Hard Topic Theme: Big Data for Security


Since 2013, ACSAC has had a hard topic theme that focuses the conference on tackling a hard, cutting-edge, cyber security problem requiring cooperation from government, industry and academia. This year, ACSAC especially encourages contributions in the area of Big Data for Security.

ACSAC welcomes contributions on the Big Data for Security topic of not only technical papers, but also of panels, workshops, posters, and works-in-progress, as well as other "out-of-the-box" ideas. ACSAC also welcomes specific suggestions for invited speakers and presenters on this topic. See the Call for Submissions for specific instructions for each submission type.

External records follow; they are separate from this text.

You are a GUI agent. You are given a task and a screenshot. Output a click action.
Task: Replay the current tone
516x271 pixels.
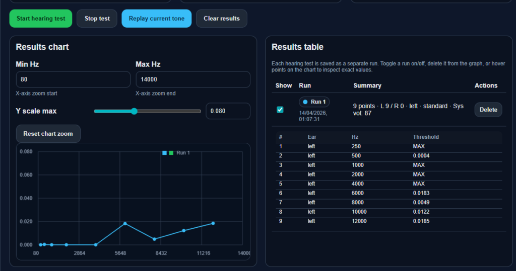(156, 19)
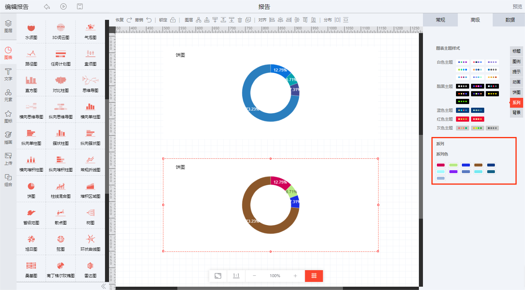Click the redo arrow next to 恢复

click(x=129, y=20)
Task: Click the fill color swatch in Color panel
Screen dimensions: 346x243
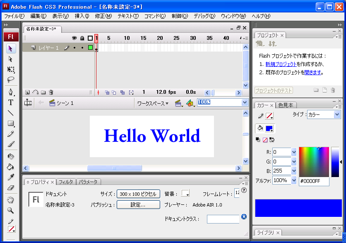Action: click(x=269, y=129)
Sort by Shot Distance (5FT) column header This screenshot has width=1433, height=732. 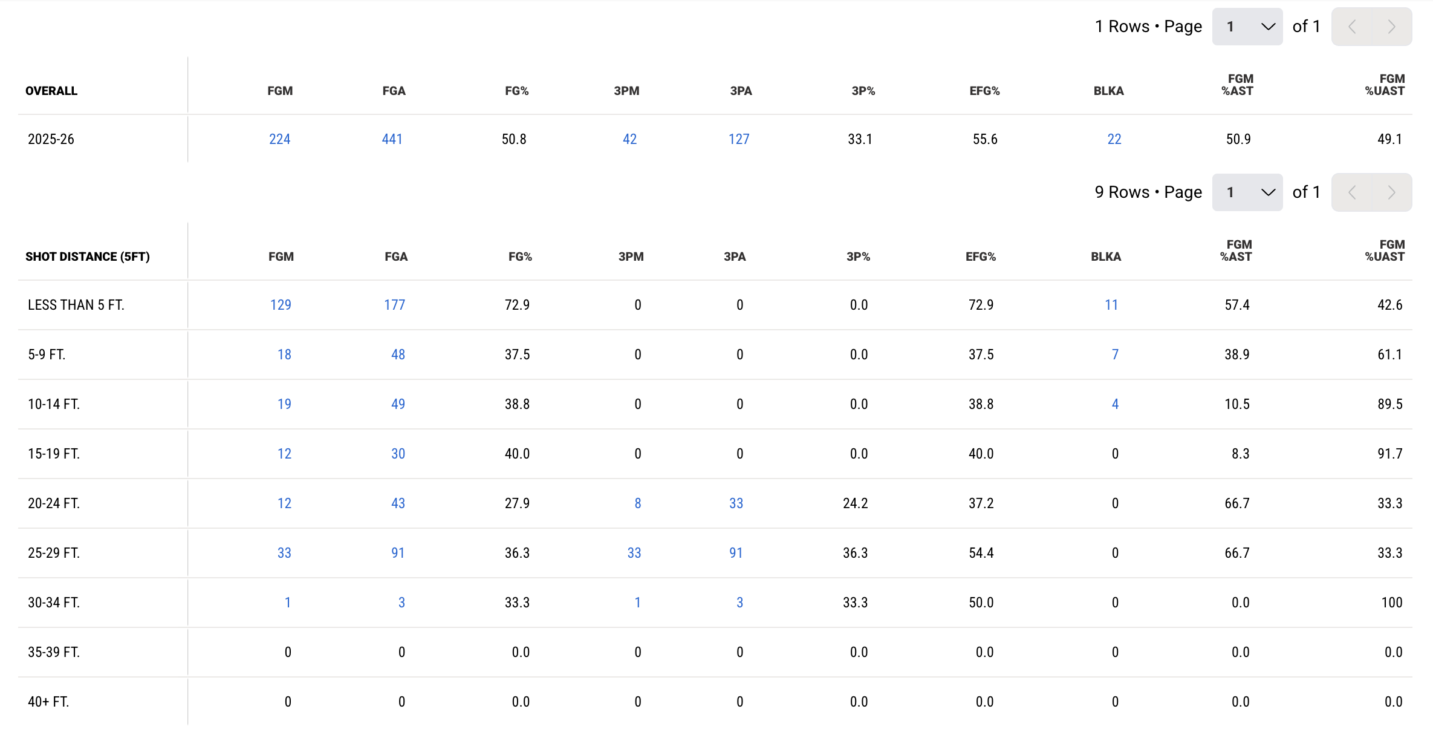[88, 257]
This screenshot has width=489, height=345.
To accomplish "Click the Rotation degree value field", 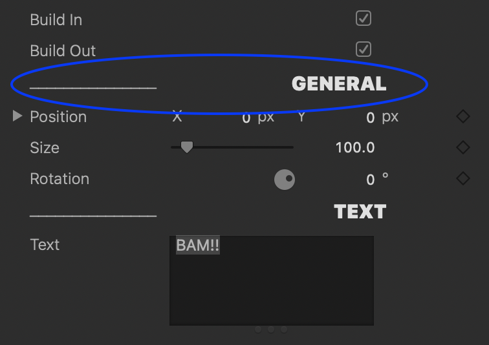I will 370,180.
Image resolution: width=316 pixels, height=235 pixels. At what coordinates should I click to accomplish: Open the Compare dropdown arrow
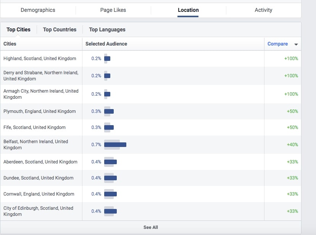coord(296,44)
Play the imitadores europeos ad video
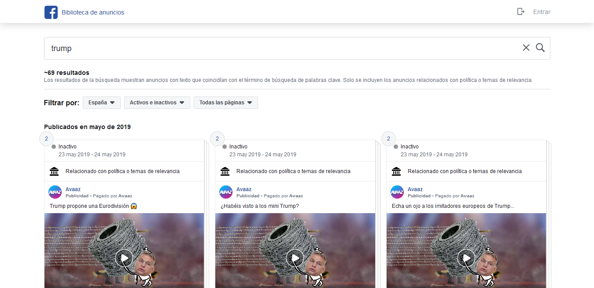594x288 pixels. coord(466,258)
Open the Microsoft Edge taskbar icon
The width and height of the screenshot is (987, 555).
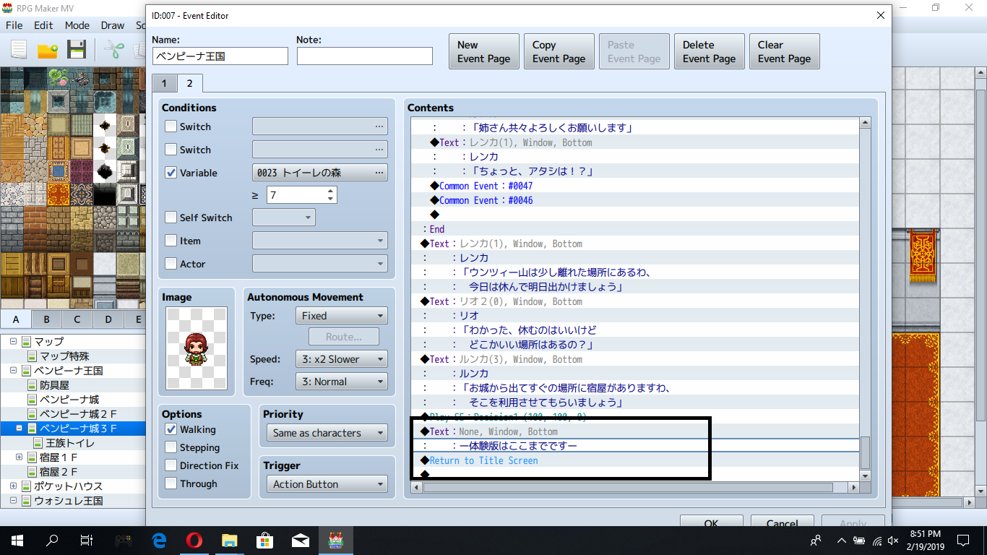[x=159, y=541]
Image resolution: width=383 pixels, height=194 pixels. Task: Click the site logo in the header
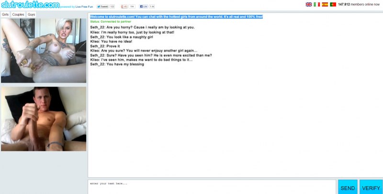(30, 5)
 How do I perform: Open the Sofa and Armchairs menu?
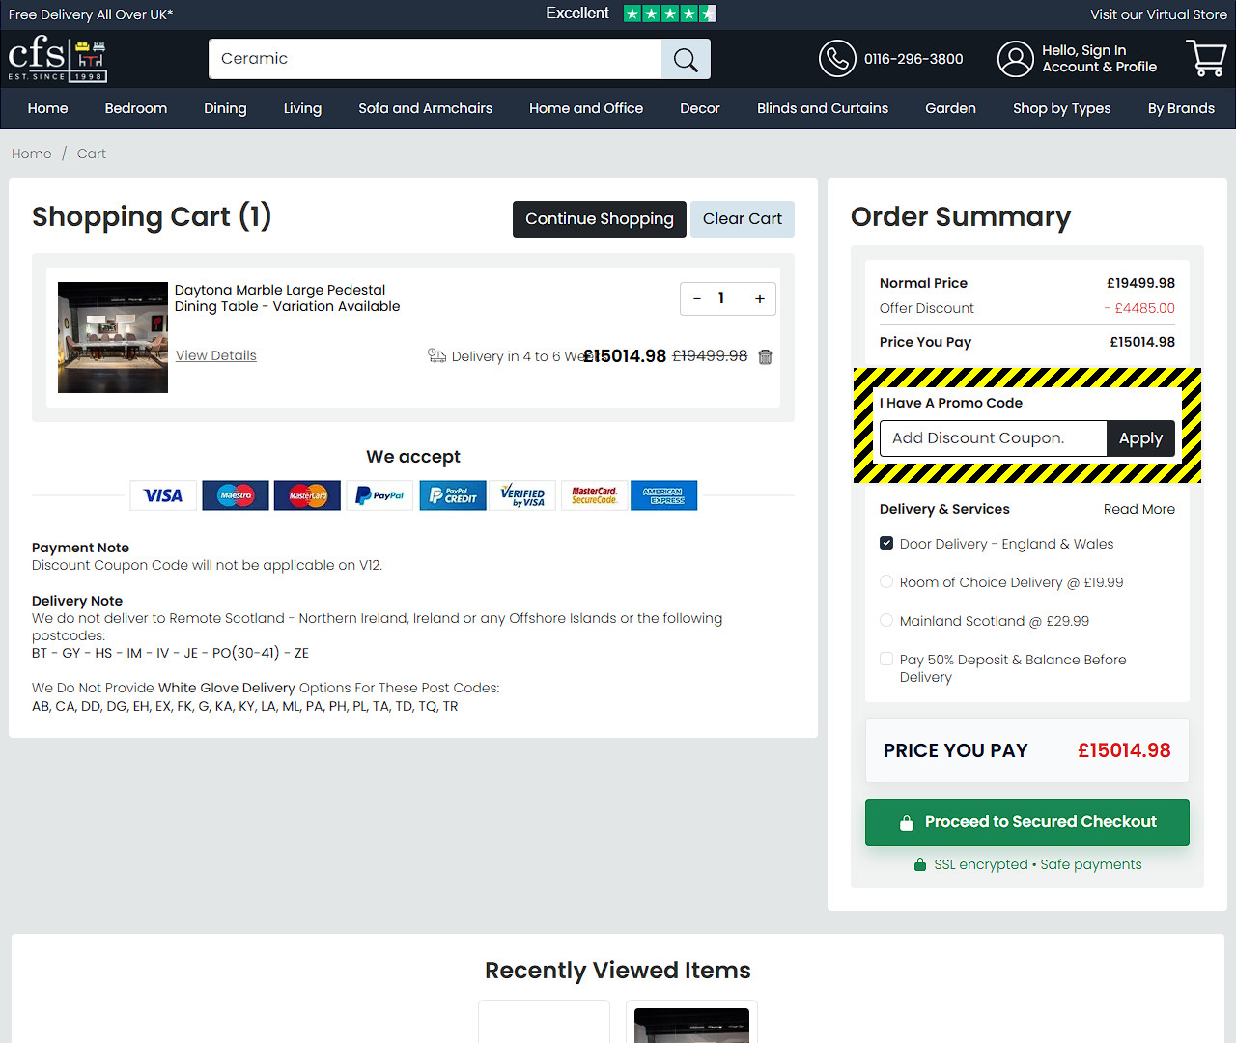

During the conference, a number of orchestrated sessions will include government and industry speakers to frame the hard topic theme, industry and academic speakers to discuss issues and challenges related to the topic, and academic speakers to introduce promising security research. The primary goal of these special sessions will be to foster discussion that can expose opportunities for further collaboration and highlight promising research directions.

Hard Topic Description

The security industry is rapidly amassing an incredible amount of information: billions of malicious samples and emails attachments, Internet-wide scans that can be repeated multiple times a day, collections of DNS queries and HTTP requests, and an unprecedented amount of open source software to mine for vulnerabilities are only the tip of the iceberg. This information allows researchers to observe phenomena that do not manifest on a small scale and can play an important role in many other aspects of security, from analytics and intelligence support, to training automated classification and reasoning techniques. However, using large datasets in security also faces many technical and scientific challenges. Therefore, we need to design new data-driven techniques and we need to rethink our existing solutions to take advantage of this vast amount of information to improve security.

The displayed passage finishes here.